Building blocks and architecture
The leapp framework works with several entities. This document explains how the entities interact together and then the individual entities in more detail.
Architecture overview
There are two tools for working with the framework, the end user application
leapp
and the development utility snactor
. The leapp
tool is designed to
run specific workflows, while the snactor
tool can run arbitrary workflows,
but also individual actors.
A workflow describes what work is going to be done and when. Each workflow consists of a sequence of phases, which contain actors divided into three stages: before, main, and after. Workflows, actors, and all the parts necessary for the execution are loaded from repositories. The phase to which actor belong is specified in it’s definition via a tag.
Actors can pass data to actors futher in the workflow via messages, the structure of messages is defined by a model. Each actor declares messages of which model it consumes and produces.
For more information about each of the building blocks, see this section.
How is this different from Ansible?
Leapp is message-driven. The execution of actors is dependent on the data produced by other actors running before them. This data is passed around in the form of messages. This is in a contrast with Ansible where everything has to be specified up front.
Entities in Leapp
Actor
An actor in terms of the Leapp project is a step that is executed within a
workflow. Actors define what kind of messages they expect, and what messages
they produce. Actors also provide a list of tags, with which actors mark their
use cases. Actors are defined as subclasses of the
leapp.actors.Actor
class.
Actors scan the system and produce the information found as messages. Other actors consume those messages to make decisions, or process the data to produce new messages. Some actors might apply changes to the system based on the information gathered earlier.
Each actor is executed in a forked child process to prevent the modification of the application state.
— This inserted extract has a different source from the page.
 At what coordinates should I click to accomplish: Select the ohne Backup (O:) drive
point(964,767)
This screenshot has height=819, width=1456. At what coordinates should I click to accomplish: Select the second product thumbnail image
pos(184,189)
All messages and logs produced by the actors are stored in the audit database.
For instructions on how to create your own actors see the Creating your first actor tutorial. Writing tests for actors and Debugging actors cover unit testing and debugging, respectively.
Message
A message is an object produced by an actor. The payload follows the definition of the Model it is named after. Messaging is a term used to describe the data exchange between actors.
See the Using messaging to send data between actors tutorial for more information.
Report
A report is a special kind of message. The model for all reports is
leapp.reporting.Report
. Reports are produced just like an ordinary
message, however they are not consumed by any other actor. Instead the
contained information is presented to the user in the generated file at
/var/log/leapp-report.txt
(with small portion summarized directly in the
output).
Reports can be used to inform the user about e.g. what will be done during the worflow or to inhibit.
There are helpers for producing reports in the leapp.reporting
module.
Model
Models are the definition of the data model used in message payloads.
Each Model is a subclass of the leapp.models.Model
class.
Phase
Phases are sections in a workflow dedicated to some specific area of execution. A phase consists of three stages: Before, Main, and After. Phases are defined by assigning one or more tags to them, which will be used to find actors in the loaded repositories.
Repository
A repository is the place where all actors, models, tags, topics, and workflows
are defined. In addition to those, shared files, libraries and tools can also
be put into the repository.
Repositories are defined by subclassing the leapp.repository.Repository
.
See the Creating a new repository for actor development tutorial for instructions on how to create your own repositories. Leapp also allows you to link repositories in order to use content from another repository this is covered in the Linking repositories tutorial.
Stage
Stage is a part of a phase. There are three defined stages:
Before
Main
After
Before and After stages can be used to allow an actor to be run before or after any other actors in the phase. This could be useful in some hooking scenarios, where an action is supposed to be happening before or after another action. This way, other actors could be influenced.
Tag
A tag allows the framework to find actors in a repository
and group their execution based on that tag.
The base class for tags is leapp.tags.Tag
.
Topic
Topics are assigned to models and are used for grouping the data into areas of interest.
The base clas for topics is leapp.topics.Topic
.
Workflow
Workflows describe what work is going to be done and when. A workflow is
describing a sequence of phases, where each phase has assigned
TagFilter
s with which the framework
selects actors that should be executed from the repositories on the system.
Workflows are defined by subclassing the leapp.workflows.Workflow
.
The Working with workflows tutorial goes through the creation of a workflow together with phases and inclusion of an actor.
Workflow APIs
Workflow APIs are custom API classes that actors can use and automatically inherit their consumed and produced messages. This way one can write a stable API for third party actor writers, without being affected by changes of message model layout, name changes etc.